As a consequence, the Catalan government and its supporters were annoyed and attempted to negotiate with Rajoy about what should happen next.  Rajoy refused to engage.  The results were to drive up support for independence, increased success for separatist parties in regional elections, the first of a series of attempts to hold a referendum on independence, and the replacement of the Catalan government’s centrist leader Artur Mas by the more radical Carles Puigdemont.  Thus it was Rajoy and his refusal to negotiate that almost single-handedly brought about the election of a majority-separatist government in Catalonia in 2016.

Meanwhile, a Madrid judge has jailed eight MPs involved in the Catalan government that had declared independence.   


Now with television channels showing images of police vans with flashing blue lights said to be taking the former ministers to different prisons, Catalans took to the streets in anger and disbelief.
There were protests in front of the Catalan parliament in Barcelona, the regional capital, with police estimating a crowd of 20,000.  Others gathered outside town halls across the region including 8,000 people in both Girona and Tarragona.

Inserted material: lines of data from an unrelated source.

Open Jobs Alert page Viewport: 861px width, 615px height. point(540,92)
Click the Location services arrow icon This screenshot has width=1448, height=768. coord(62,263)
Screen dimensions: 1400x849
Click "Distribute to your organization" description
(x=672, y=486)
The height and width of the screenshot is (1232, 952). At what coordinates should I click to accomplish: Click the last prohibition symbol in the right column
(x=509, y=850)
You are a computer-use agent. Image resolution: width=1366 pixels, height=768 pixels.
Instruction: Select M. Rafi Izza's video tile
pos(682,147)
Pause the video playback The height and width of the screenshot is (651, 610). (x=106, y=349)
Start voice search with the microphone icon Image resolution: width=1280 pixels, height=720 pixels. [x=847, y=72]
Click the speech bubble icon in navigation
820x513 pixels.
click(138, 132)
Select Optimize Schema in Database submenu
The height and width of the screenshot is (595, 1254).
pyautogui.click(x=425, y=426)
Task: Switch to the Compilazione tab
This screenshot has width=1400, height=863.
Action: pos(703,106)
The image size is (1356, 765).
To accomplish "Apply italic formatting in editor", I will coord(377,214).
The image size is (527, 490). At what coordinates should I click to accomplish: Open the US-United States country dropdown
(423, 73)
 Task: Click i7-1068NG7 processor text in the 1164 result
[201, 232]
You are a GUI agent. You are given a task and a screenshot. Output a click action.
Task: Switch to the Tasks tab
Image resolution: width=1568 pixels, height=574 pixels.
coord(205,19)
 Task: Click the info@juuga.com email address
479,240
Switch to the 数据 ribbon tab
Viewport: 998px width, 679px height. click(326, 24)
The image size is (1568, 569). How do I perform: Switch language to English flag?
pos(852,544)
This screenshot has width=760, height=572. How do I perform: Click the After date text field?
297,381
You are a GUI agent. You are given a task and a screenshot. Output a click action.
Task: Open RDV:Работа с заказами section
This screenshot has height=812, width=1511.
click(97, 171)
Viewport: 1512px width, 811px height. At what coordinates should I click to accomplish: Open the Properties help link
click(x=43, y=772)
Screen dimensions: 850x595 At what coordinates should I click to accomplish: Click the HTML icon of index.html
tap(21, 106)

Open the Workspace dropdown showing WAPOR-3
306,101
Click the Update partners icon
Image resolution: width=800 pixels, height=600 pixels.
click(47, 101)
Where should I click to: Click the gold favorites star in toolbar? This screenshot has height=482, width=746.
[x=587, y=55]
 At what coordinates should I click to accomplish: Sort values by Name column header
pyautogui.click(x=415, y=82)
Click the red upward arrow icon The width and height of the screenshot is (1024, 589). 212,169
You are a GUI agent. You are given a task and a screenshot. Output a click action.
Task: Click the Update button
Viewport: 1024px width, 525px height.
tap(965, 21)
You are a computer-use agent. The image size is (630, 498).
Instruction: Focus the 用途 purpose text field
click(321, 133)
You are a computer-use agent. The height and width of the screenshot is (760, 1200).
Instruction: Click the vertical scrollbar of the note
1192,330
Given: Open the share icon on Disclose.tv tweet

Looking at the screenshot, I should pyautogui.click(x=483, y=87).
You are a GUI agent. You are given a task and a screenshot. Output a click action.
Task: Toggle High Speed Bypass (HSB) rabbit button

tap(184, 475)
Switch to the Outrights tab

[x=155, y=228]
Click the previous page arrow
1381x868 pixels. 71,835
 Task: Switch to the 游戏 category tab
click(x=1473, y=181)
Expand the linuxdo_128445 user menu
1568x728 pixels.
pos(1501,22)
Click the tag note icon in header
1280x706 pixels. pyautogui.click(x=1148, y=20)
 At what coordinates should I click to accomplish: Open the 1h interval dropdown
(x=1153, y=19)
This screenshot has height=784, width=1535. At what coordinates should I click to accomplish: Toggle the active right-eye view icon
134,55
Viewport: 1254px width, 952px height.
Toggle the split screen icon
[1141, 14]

Marta Rovira, a lawyer and Catalan separatist lawmaker, briefly broke down in tears as she spoke to reporters in Madrid after the announcement of the detentions.
'The Spanish state is a failed state, a state that has failed democratically," she said. "I'm convinced we won't surrender, we won't, we will fight until the end.'

Carles Puigdemont, the fugitive former president of Catalonia, on Sunday handed himself over to Belgian police before a European arrest warrant invoked by a Spanish judge triggered his capture and detention.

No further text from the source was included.